I guess if you wait long enough, everything will become fashionable. Twelve years after I started wearing them, Birkenstocks have become hip, or so says the NYTimes. This anecdote from their story will sound familiar to people who read my book “Crunchy Cons”:

“I’m obsessed,” said Andrea Linett, the creative director of Lucky, who, despite her own long-standing affection for the sandal (she favors the Arizona, the original ur-hippie two-strap, side-buckle style, in a color called “sand”), repeatedly failed in her efforts to persuade her husband to wear a pair.
“I’ve been hounding him for years, and he just wouldn’t do it,” she said. “And the whole time he was torturing his feet wearing boots in summer, with his feet sweating and no arch support.”
It was not that her husband, Michael Waring, a fashion photographer, objected to wearing sandals that purportedly improve one’s foot health and skeletal alignment. He just didn’t want to be caught with his feet encased in a cork-soled advertisement for a wheat-germ-and-Volvo lifestyle.
“But then he caved.”

Happened to me in exactly the same way, back in 1998, when my wife told me there was a way to help my feet, aching badly from too much time on the Manhattan sidewalks.

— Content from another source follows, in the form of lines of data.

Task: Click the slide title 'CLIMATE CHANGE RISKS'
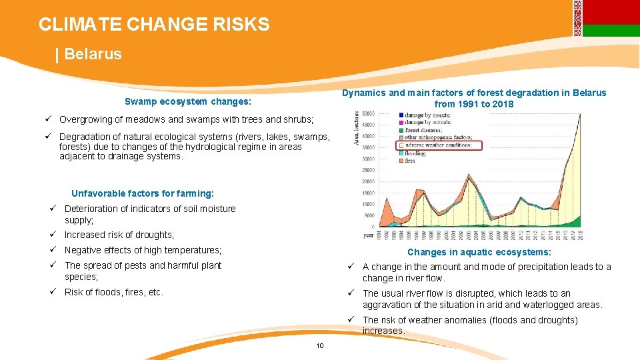click(x=154, y=25)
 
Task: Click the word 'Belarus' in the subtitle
click(x=93, y=54)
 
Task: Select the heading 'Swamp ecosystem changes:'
click(x=188, y=102)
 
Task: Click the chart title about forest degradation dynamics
click(x=474, y=98)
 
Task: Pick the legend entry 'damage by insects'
click(x=427, y=115)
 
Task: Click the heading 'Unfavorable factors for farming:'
click(x=143, y=193)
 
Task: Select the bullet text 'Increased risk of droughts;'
click(x=119, y=235)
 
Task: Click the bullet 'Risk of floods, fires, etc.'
click(x=114, y=292)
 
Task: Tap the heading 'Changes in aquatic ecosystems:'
click(x=479, y=252)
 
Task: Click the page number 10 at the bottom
click(x=320, y=345)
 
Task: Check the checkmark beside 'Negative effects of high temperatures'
click(x=51, y=250)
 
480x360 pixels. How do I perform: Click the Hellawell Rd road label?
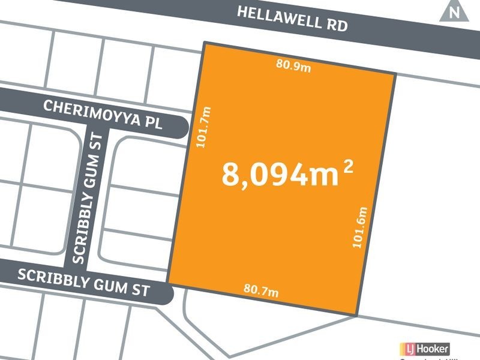coord(293,19)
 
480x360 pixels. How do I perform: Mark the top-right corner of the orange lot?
coord(395,74)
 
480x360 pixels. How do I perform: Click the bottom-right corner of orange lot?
coord(358,315)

Introducing reluctant me to Birks was one of the best things she ever did for me. I am not a comfort uber alles guy; I would rather go barefoot than desecrate my feet with Crocs, for example. But Birkenstocks have a clunky integrity to their design, and besides, they are by far the most comfortable shoes I’ve ever owned. I doubt they can be improved on. I would wear them in my sleep if I could. Though I finally replaced my ultra-durable first pair after having them resoled a couple of times, I couldn’t bear to part with them; they are so perfectly molded to my feet, and the cool, smooth leather upper soles — smoothed by years of wear — are mediators of pure serenity.
Want to be a Birkenstocked Burkean? You can get Birkenstocks online. I favor the Milano. Yeah, they’re expensive — but you can expect them to last for years, even under heavy use.